Recorded data:
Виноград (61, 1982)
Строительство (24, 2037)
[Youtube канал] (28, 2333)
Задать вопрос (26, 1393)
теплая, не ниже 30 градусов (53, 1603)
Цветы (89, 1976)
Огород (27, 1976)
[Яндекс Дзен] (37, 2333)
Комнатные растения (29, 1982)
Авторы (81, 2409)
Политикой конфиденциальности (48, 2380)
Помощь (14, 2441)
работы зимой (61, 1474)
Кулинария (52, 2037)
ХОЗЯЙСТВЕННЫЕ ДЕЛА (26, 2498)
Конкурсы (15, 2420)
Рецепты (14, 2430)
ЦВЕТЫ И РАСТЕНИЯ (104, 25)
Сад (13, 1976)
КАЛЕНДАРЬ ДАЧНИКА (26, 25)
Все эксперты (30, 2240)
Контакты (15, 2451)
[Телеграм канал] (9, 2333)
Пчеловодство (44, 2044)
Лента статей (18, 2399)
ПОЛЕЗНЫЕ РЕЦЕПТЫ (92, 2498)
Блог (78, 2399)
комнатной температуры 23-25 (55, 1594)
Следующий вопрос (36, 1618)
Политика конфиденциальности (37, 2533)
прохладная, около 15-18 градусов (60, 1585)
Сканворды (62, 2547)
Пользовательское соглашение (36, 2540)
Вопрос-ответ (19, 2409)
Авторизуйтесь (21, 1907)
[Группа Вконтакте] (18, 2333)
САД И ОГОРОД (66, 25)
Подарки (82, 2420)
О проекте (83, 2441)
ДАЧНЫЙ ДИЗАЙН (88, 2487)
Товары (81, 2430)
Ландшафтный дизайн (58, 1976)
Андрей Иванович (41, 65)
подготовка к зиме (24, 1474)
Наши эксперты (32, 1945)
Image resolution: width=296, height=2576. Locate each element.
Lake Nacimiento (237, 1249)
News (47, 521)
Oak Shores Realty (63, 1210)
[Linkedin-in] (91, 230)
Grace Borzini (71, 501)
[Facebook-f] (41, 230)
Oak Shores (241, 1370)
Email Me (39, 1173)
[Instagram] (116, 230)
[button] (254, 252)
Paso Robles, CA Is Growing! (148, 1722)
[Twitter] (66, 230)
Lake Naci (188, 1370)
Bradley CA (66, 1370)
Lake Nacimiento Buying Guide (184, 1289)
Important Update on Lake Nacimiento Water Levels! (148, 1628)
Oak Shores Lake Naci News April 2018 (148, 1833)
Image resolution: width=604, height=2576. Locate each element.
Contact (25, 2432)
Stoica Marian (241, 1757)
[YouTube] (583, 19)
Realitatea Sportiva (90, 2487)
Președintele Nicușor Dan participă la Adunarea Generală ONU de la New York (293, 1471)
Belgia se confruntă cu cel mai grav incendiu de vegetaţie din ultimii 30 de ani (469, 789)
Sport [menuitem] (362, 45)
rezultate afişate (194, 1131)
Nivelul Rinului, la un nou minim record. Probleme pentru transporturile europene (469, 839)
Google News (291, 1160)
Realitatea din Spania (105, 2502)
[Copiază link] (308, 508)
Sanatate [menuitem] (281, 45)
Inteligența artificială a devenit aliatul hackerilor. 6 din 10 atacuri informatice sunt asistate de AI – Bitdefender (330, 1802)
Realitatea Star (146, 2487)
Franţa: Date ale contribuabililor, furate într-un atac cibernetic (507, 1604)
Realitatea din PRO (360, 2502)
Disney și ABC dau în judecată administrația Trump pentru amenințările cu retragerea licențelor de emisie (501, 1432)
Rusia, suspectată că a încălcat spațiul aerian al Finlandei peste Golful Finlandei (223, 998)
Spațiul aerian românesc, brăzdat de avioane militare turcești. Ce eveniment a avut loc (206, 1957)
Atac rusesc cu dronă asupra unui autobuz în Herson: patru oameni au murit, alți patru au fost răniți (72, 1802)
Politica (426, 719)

Your objective: Faithfully transcribe the whole of the data.

Solution for this task:
Виноград (61, 1982)
Строительство (24, 2037)
[Youtube канал] (28, 2333)
Задать вопрос (26, 1393)
теплая, не ниже 30 градусов (53, 1603)
Цветы (89, 1976)
Огород (27, 1976)
[Яндекс Дзен] (37, 2333)
Комнатные растения (29, 1982)
Авторы (81, 2409)
Политикой конфиденциальности (48, 2380)
Помощь (14, 2441)
работы зимой (61, 1474)
Кулинария (52, 2037)
ХОЗЯЙСТВЕННЫЕ ДЕЛА (26, 2498)
Конкурсы (15, 2420)
Рецепты (14, 2430)
ЦВЕТЫ И РАСТЕНИЯ (104, 25)
Сад (13, 1976)
КАЛЕНДАРЬ ДАЧНИКА (26, 25)
Все эксперты (30, 2240)
Контакты (15, 2451)
[Телеграм канал] (9, 2333)
Пчеловодство (44, 2044)
Лента статей (18, 2399)
ПОЛЕЗНЫЕ РЕЦЕПТЫ (92, 2498)
Блог (78, 2399)
комнатной температуры 23-25 (55, 1594)
Следующий вопрос (36, 1618)
Политика конфиденциальности (37, 2533)
прохладная, около 15-18 градусов (60, 1585)
Сканворды (62, 2547)
Пользовательское соглашение (36, 2540)
Вопрос-ответ (19, 2409)
Авторизуйтесь (21, 1907)
[Группа Вконтакте] (18, 2333)
САД И ОГОРОД (66, 25)
Подарки (82, 2420)
О проекте (83, 2441)
ДАЧНЫЙ ДИЗАЙН (88, 2487)
Товары (81, 2430)
Ландшафтный дизайн (58, 1976)
Андрей Иванович (41, 65)
подготовка к зиме (24, 1474)
Наши эксперты (32, 1945)
Image resolution: width=296, height=2576. Locate each element.
Lake Nacimiento (237, 1249)
News (47, 521)
Oak Shores Realty (63, 1210)
[Linkedin-in] (91, 230)
Grace Borzini (71, 501)
[Facebook-f] (41, 230)
Oak Shores (241, 1370)
Email Me (39, 1173)
[Instagram] (116, 230)
[button] (254, 252)
Paso Robles, CA Is Growing! (148, 1722)
[Twitter] (66, 230)
Lake Naci (188, 1370)
Bradley CA (66, 1370)
Lake Nacimiento Buying Guide (184, 1289)
Important Update on Lake Nacimiento Water Levels! (148, 1628)
Oak Shores Lake Naci News April 2018 (148, 1833)
Image resolution: width=604, height=2576. Locate each element.
Contact (25, 2432)
Stoica Marian (241, 1757)
[YouTube] (583, 19)
Realitatea Sportiva (90, 2487)
Președintele Nicușor Dan participă la Adunarea Generală ONU de la New York (293, 1471)
Belgia se confruntă cu cel mai grav incendiu de vegetaţie din ultimii 30 de ani (469, 789)
Sport [menuitem] (362, 45)
rezultate afişate (194, 1131)
Nivelul Rinului, la un nou minim record. Probleme pentru transporturile europene (469, 839)
Google News (291, 1160)
Realitatea din Spania (105, 2502)
[Copiază link] (308, 508)
Sanatate [menuitem] (281, 45)
Inteligența artificială a devenit aliatul hackerilor. 6 din 10 atacuri informatice sunt asistate de AI – Bitdefender (330, 1802)
Realitatea Star (146, 2487)
Franţa: Date ale contribuabililor, furate într-un atac cibernetic (507, 1604)
Realitatea din PRO (360, 2502)
Disney și ABC dau în judecată administrația Trump pentru amenințările cu retragerea licențelor de emisie (501, 1432)
Rusia, suspectată că a încălcat spațiul aerian al Finlandei peste Golful Finlandei (223, 998)
Spațiul aerian românesc, brăzdat de avioane militare turcești. Ce eveniment a avut loc (206, 1957)
Atac rusesc cu dronă asupra unui autobuz în Herson: patru oameni au murit, alți patru au fost răniți (72, 1802)
Politica (426, 719)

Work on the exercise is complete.